El dispositivo, bautizado como ‘Levant-Manolo’, funcionará con la energía cinética generada por las quejas de los ceutíes en redes sociales cuando el temporal cancela los barcos.
La Ciudad Autónoma ha decidido pasar a la ofensiva contra el clima. Tras siglos sufriendo el encrespamiento capilar y la humedad pegajosa, la Consejería de Medio Ambiente ha anunciado la licitación del «Levante-Generator», un ventilador de dimensiones colosales que se ubicará en la zona de Benzú con un objetivo claro: soplar tan fuerte hacia Algeciras que el temporal se lo queden ellos una buena temporada.
El proyecto surge tras un estudio que demuestra que el Levante tiene «complejo de bumerán»: siempre vuelve a Ceuta porque no encuentra resistencia. Con esta nueva infraestructura, la Ciudad pretende crear una barrera de aire que mantenga el Estrecho en un estado de calma chicha permanente para los caballas, mientras en la otra orilla aprenden lo que es que se te vuele el toldo de la terraza.
Energía renovable basada en el «coraje»
Lo más revolucionario del invento no es su tamaño, sino su fuente de alimentación. Los ingenieros han diseñado unas turbinas que no necesitan electricidad convencional; el ventilador se mueve gracias a la «Energía de Indignación Colectiva» (EIC).
Unos sensores instalados en los grupos de Facebook y WhatsApp de la ciudad recogerán cada vez que un ceutí escriba: «¿Otra vez levante?» o «Vaya humedad». Toda esa frustración se transformará en vatios directos a las aspas de 50 metros. «Calculamos que con tres días de temporal fuerte, las quejas acumuladas darán potencia suficiente para enviar el viento directamente hasta Despeñaperros», afirma el director del proyecto.
Adiós al pelo encrespado
El objetivo principal, más allá de la navegación, es el bienestar estético. «Estamos cansados de que en la Península tengan el pelo liso y perfecto mientras nosotros parecemos recién salidos de una descarga eléctrica», señalan fuentes municipales.
El plan incluye un «Modo Represalia»: si Algeciras se queja demasiado por el aire recibido, el ventilador activará unos aspersores de agua salada para que ellos también experimenten esa sensación de que el coche está «pegajoso» a los cinco minutos de haberlo lavado.

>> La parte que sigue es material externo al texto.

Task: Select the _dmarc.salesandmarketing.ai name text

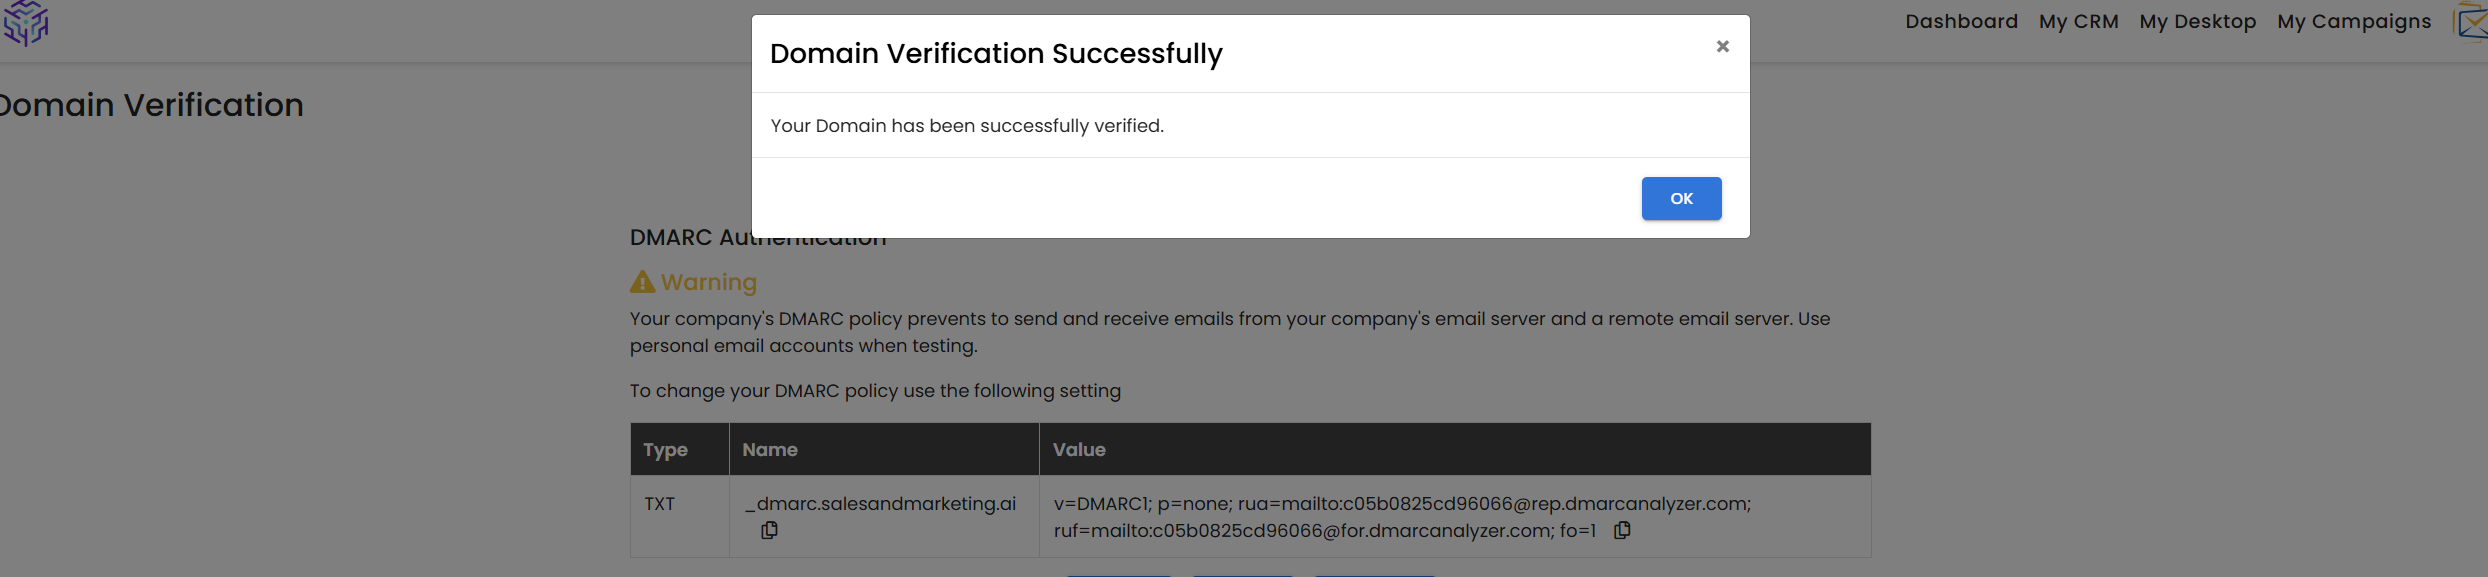Action: tap(881, 504)

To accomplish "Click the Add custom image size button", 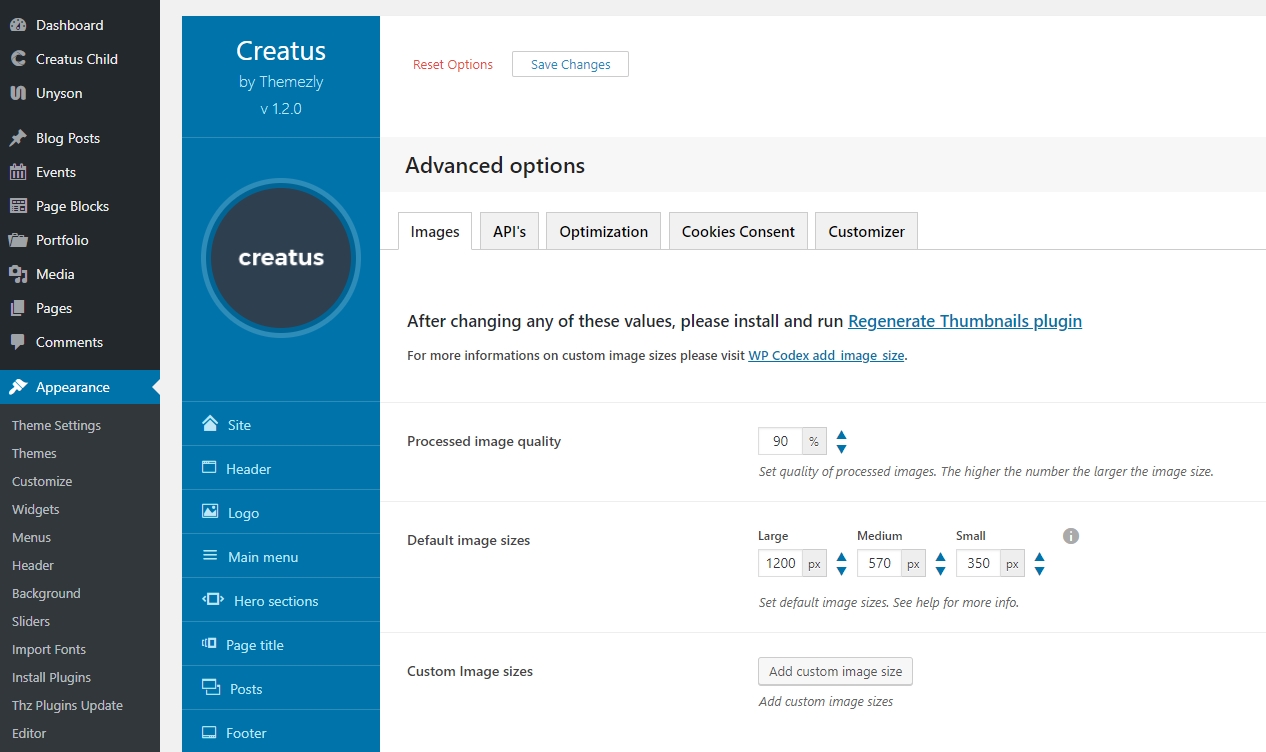I will tap(835, 671).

Reacciones en la otra orilla
En Algeciras la noticia no ha sentado nada bien, pero desde Ceuta se les ha enviado un mensaje de tranquilidad: «No os preocupéis, os enviaremos por SEUR los cubos que nos sobren del patrimonio para que podáis recoger vuestras propias filtraciones».
Lo que acaba de leer es una pieza de sátira. Ningún ventilador gigante va a cambiar el clima del Estrecho, y las quejas en Facebook, lamentablemente, solo sirven para gastar batería del móvil. Esta noticia es pura ficción. El Levante es parte de nuestro ADN. Si no hubiera Levante, ¿de qué hablaríamos en la cola de la pescadería o en la parada del bus? Quizás el ventilador sea un sueño, pero la humedad es nuestra realidad más fiel.